Federal health program dramatically reduced rolls of uninsured children
Gannett News Service
WASHINGTON — The State Children’s Health Insurance Program has made significant strides in reducing the number of uninsured children nationwide since it was created in 1997.
Under the program, states receive grant money to insure children whose families earn incomes of up to 200 percent of the federal poverty level, or $30,520 for a family of three in 2003. The program requires states to match the federal dollars with money of their own. States that don’t come up with matching funds risk losing the federal money to other states.
That approach, combined with the desire of many public officials to help poor children, led to rapid growth in S-CHIP before budget shortfalls recently led states to begin spending less on the program.
Between 1999 and 2002, the number of uninsured children under age 19 fell by an estimated 1.8 million.
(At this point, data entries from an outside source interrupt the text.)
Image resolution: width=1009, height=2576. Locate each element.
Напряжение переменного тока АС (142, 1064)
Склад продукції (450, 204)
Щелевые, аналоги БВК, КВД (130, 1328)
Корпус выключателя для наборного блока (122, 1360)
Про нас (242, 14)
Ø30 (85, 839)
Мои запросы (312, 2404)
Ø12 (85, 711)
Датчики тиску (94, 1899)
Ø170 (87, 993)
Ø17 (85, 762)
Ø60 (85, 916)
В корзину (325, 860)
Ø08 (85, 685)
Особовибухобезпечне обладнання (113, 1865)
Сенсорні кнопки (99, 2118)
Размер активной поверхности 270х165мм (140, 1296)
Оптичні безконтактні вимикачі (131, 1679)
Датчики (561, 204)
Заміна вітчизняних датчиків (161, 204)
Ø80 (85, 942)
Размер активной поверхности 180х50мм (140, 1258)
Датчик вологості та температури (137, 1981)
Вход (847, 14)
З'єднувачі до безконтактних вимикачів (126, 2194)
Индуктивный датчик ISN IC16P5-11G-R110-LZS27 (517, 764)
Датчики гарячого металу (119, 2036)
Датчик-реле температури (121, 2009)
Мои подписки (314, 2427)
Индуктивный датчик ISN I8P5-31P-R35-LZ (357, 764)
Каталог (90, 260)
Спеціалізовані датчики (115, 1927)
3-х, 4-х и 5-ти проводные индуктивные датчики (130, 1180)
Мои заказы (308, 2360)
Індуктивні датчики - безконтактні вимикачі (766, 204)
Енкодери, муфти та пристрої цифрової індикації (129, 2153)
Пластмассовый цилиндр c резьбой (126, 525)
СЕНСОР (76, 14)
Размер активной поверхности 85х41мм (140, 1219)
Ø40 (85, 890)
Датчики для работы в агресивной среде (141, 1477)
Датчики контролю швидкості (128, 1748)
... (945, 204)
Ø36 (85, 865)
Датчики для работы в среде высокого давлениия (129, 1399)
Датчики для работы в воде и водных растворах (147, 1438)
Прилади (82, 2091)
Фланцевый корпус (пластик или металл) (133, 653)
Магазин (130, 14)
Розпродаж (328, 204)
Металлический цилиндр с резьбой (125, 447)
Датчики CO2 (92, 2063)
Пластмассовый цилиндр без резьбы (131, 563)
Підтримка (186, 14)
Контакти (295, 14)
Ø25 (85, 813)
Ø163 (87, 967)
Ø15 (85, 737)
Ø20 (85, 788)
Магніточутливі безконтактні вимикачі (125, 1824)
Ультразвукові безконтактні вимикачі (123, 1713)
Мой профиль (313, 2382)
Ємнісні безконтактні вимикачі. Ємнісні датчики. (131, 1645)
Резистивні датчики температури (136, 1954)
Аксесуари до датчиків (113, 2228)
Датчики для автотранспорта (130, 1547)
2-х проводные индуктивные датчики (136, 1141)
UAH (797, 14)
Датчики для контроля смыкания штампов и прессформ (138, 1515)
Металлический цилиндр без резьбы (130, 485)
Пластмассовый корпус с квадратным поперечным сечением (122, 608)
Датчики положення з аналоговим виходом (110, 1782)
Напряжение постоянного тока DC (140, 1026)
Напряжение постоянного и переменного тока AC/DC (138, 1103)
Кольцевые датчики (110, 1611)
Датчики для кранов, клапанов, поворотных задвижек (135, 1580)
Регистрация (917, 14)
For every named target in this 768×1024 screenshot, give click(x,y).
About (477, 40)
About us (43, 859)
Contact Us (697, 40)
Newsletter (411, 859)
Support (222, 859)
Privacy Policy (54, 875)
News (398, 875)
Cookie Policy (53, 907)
And the uninsured rate for all 77 million children in the country improved by 2.5 percentage points over the same period, dropping from 12.6 percent in 1999 to 10.1 percent in 2002. Policy experts attribute that trend, in part, to the S-CHIP program.
The trend improvement came despite the downturn in the economy, an increase in employers eliminating health insurance benefits for workers, and an increase in the total number of Americans without health insurance.
An estimated 3.9 million children are now enrolled in S-CHIP programs in all 50 states, according to a December report from the Kaiser Family Foundation.